Ok, so i figured it out. Following is my whole setup, settings and how to run celery, for those who might be wondering about same thing as my question did.
Settings
CELERY_TIMEZONE = TIME_ZONE
CELERY_ACCEPT_CONTENT = ['json', 'pickle']
CELERYD_CONCURRENCY = 2
CELERYD_MAX_TASKS_PER_CHILD = 4
CELERYD_PREFETCH_MULTIPLIER = 1
# celery queues setup
CELERY_DEFAULT_QUEUE = 'default'
CELERY_DEFAULT_EXCHANGE_TYPE = 'topic'
CELERY_DEFAULT_ROUTING_KEY = 'default'
CELERY_QUEUES = (
Queue('default', Exchange('default'), routing_key='default'),
Queue('feeds', Exchange('feeds'), routing_key='long_tasks'),
)
CELERY_ROUTES = {
'arena.social.tasks.Update': {
'queue': 'feeds',
'routing_key': 'long_tasks',
},
}
How to run celery?
terminal - tab 1:
celery -A proj worker -Q default -l debug -n default_worker
this will start first worker that consumes tasks from default queue.
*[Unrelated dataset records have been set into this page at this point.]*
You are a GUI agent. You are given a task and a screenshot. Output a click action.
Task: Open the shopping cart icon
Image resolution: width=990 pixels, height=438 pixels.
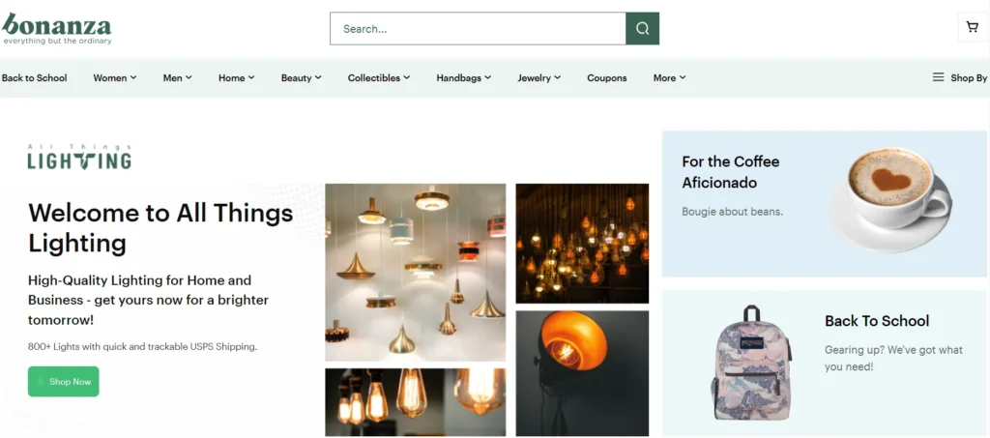point(972,28)
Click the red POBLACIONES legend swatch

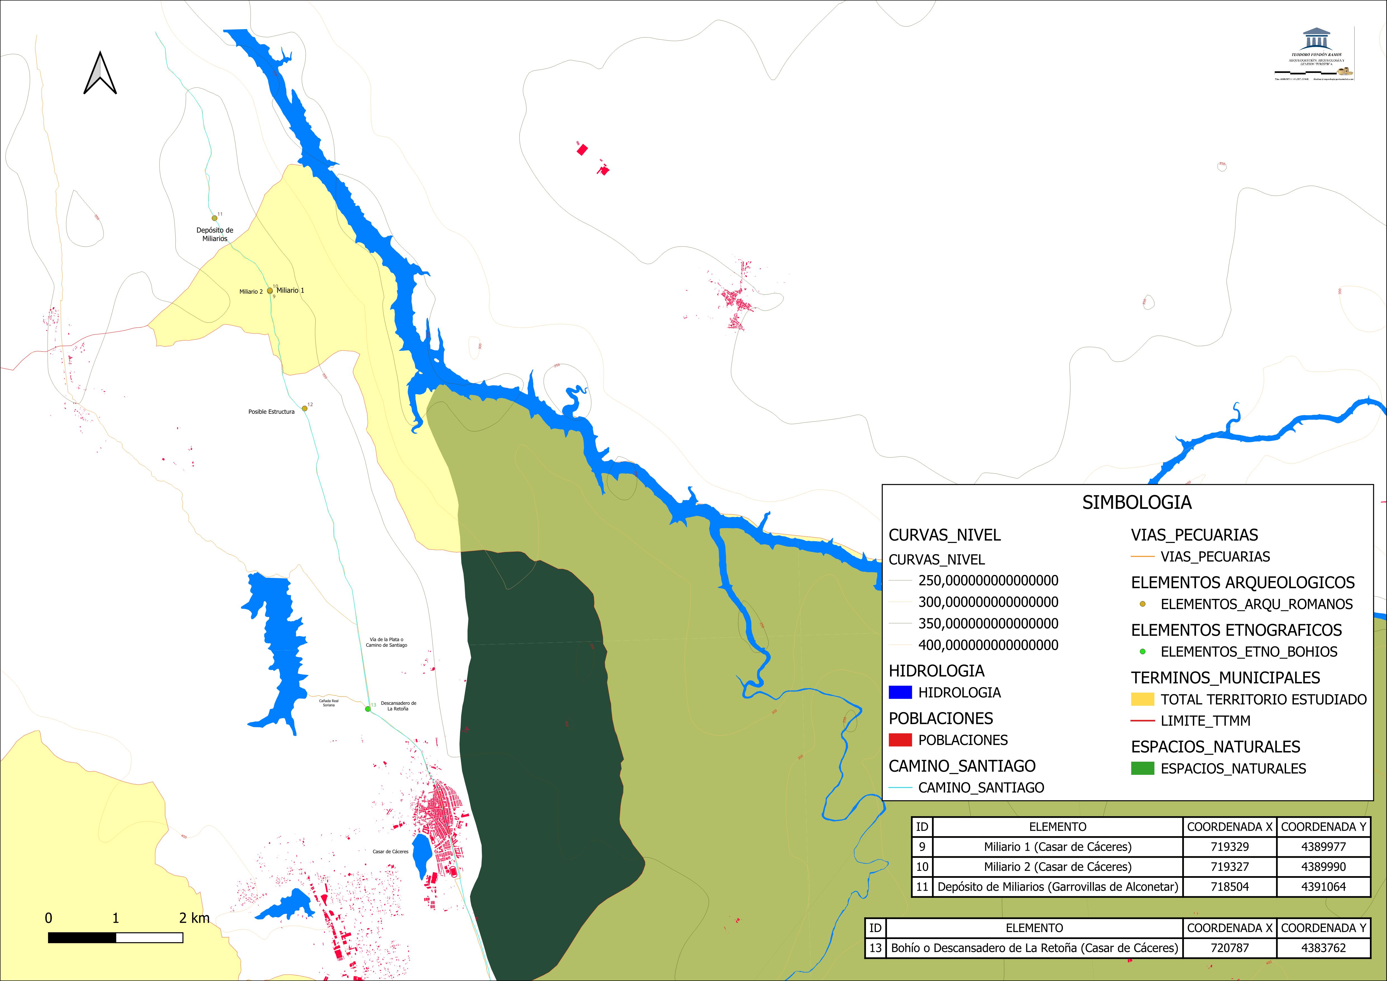900,740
NOTE! -n default_worker is not a must for the first worker, but is a must if you have any other celery instances up and running. Setting -n worker_name is the same as --hostname=default#%h.
terminal - tab 2:
celery -A proj worker -Q feeds -l debug -n feeds_worker
this will start second worker that consumers tasks from feeds queue. Notice -n feeds_worker, if you are running with -l debug (log level = debug), you will see that both workers are syncing between them.
terminal - tab 3:
celery -A proj beat -l debug
this will start the beat, executing tasks according to the schedule in your CELERYBEAT_SCHEDULE.
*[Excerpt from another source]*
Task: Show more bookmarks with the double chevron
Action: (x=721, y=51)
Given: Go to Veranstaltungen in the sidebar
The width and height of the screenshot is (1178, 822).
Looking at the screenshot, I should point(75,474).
I didn't have to change the task, or the CELERYBEAT_SCHEDULE.
For example, this is how looks my CELERYBEAT_SCHEDULE for the task that should go to feeds queue:
CELERYBEAT_SCHEDULE = {
...
'update_feeds': {
'task': 'arena.social.tasks.Update',
'schedule': crontab(minute='*/6'),
},
...
}
As you can see, no need for adding 'options': {'routing_key': 'long_tasks'} or specifying to what queue it should go. Also, if you were wondering why Update is upper cased, its because its a custom task, which are defined as sub classes of celery.Task.
Update Celery 5.0+
Celery made a couple changes since version 5, here is an updated setup for routing of tasks.
How to create the queues?
Celery can create the queues automatically. It works perfectly for simple cases, where celery default values for routing are ok.
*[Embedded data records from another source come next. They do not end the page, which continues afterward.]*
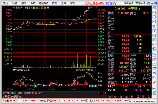
Task: Open the 10% price alert icon
Action: [x=154, y=73]
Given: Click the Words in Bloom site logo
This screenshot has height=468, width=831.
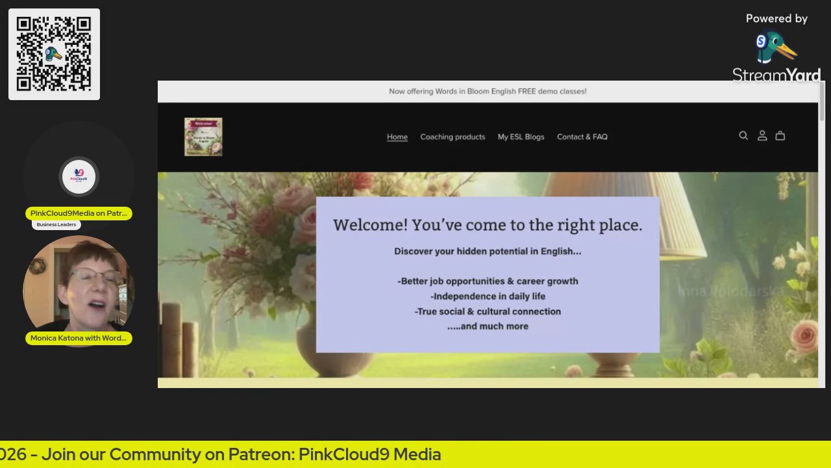Looking at the screenshot, I should (203, 137).
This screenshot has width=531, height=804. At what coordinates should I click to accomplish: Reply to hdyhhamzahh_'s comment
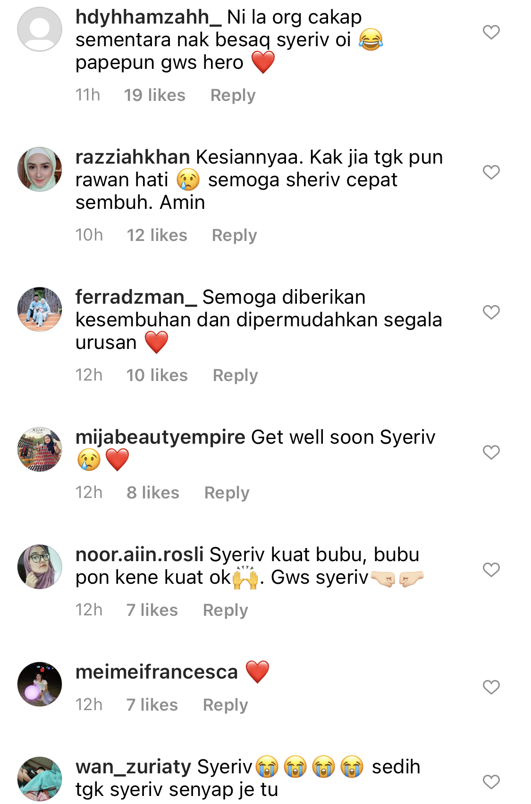pyautogui.click(x=233, y=95)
task_create_missing_queues=True or, if you're using django settings and you're namespacing all celery configs under CELERY_ key, CELERY_TASK_CREATE_MISSING_QUEUES=True. Note, that it is on by default.
Automatic scheduled task routing
After configuring celery app:
celery_app.conf.beat_schedule = {
"some_scheduled_task": {
"task": "module.path.some_task",
"schedule": crontab(minute="*/10"),
"options": {"queue": "queue1"}
}
}
Automatic task routing
Celery app still has to be configured first and then:
app.conf.task_routes = {
"module.path.task2": {"queue": "queue2"},
}
Manual routing of tasks
In case and you want to route the tasks dynamically, then when sending the task specify the queue:
from module import task
def do_work():
# do some work and launch the task
task.apply_async(args=(arg1, arg2), queue="queue3")
More details re routing can be found here:
https://docs.celeryproject.org/en/stable/userguide/routing.html
And regarding calling tasks here:
https://docs.celeryproject.org/en/stable/userguide/calling.html
In addition to accepted answer, if anyone comes here and still wonders why his settings aren't working (as I did just moments ago), here's why: celery documentation isn't listing settings names properly.
For celery 5.0.5 settings CELERY_DEFAULT_QUEUE, CELERY_QUEUES, CELERY_ROUTES should be named CELERY_TASK_DEFAULT_QUEUE, CELERY_TASK_QUEUESand CELERY_TASK_ROUTES instead. These are settings that I've tested, but my guess is the same rule applies for exchange and routing key aswell.